# [SELECTED EXTRACT]
BEGIN

Pursuant to Section 13 or 15(d) of the Securities Exchange Act of 1934


Date of Report (Date of earliest event reported): June 14, 2021




Applied Optoelectronics, Inc.

(Exact name of Registrant as specified in its charter)


Delaware 001-36083 76-0533927
(State of Incorporation) (Commission File Number) (I.R.S. Employer Identification No.)


13139 Jess Pirtle Blvd.

Sugar Land, TX 77478

(address of principal executive offices and zip code)


(281) 295-1800

(Registrant’s telephone number, including area code)



Check the appropriate box below if the Form 8-K filing is intended to simultaneously satisfy the filing obligation of the registrant under any of the following provisions:


       Written communications pursuant to Rule 425 under the Securities Act (17 CFR 230.425)


       Soliciting material pursuant to Rule 14a-12 under the Exchange Act (17 CFR 240.14a-12)


       Pre-commencement communications pursuant to Rule 14d-2(b) under the Exchange Act (17 CFR 240.14d-2(b))

END

# [WORK ORDER 1]
In the Form 8-K cover page, in what city and state are the principal executive offices of Applied Optoelectronics, Inc.?
# [WORK ORDER 2]
Go on with the Form 8-K cover page, starting right after its last line.

# [DATA PROVIDED]
BEGIN

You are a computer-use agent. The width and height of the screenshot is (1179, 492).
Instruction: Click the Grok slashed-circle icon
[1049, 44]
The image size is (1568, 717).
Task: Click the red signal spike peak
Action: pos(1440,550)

END

# [TASK OUTPUT 1]
Sugar Land, TX

# [TASK OUTPUT 2]
       Pre-commencement communications pursuant to Rule 13e-4(c) under the Exchange Act (17 CFR 240.13e-4(c))


Securities registered pursuant to Section 12(b) of the Act:


Title of each class Trading Symbol(s) Name of each exchange on which registered
Common Stock, Par value $0.001 AAOI NASDAQ Global Market


Indicate by check mark whether the registrant is an emerging growth company as defined in Rule 405 of the Securities Act of 1933 (§230.405 of this chapter) or Rule 12b-2 of the Securities Exchange Act of 1934 (§240.12b-2 of this chapter).

Emerging growth company  


If an emerging growth company, indicate by check mark if the registrant has elected not to use the extended transition period for complying with any new or revised financial accounting standards provided pursuant to Section 13(a) of the Exchange Act. ☐ 











Item 1.02 Termination of a Material Definitive Agreement

Applied Optoelectronics, Inc. (the “Company”) previously reported in its Current Report on Form 8-K dated, April 22, 2020, that the Company executed a promissory note on April 17, 2020, in the principal amount of $6,228,895.00 as part of the Paycheck Protection Program (the “PPP Loan”) administered by the U.S. Small Business Administration (the "SBA") and authorized under the Coronavirus Aid, Relief, and Economic Security Act. The Company applied for the PPP Loan, through its financial institution Truist Bank (the “Lender”).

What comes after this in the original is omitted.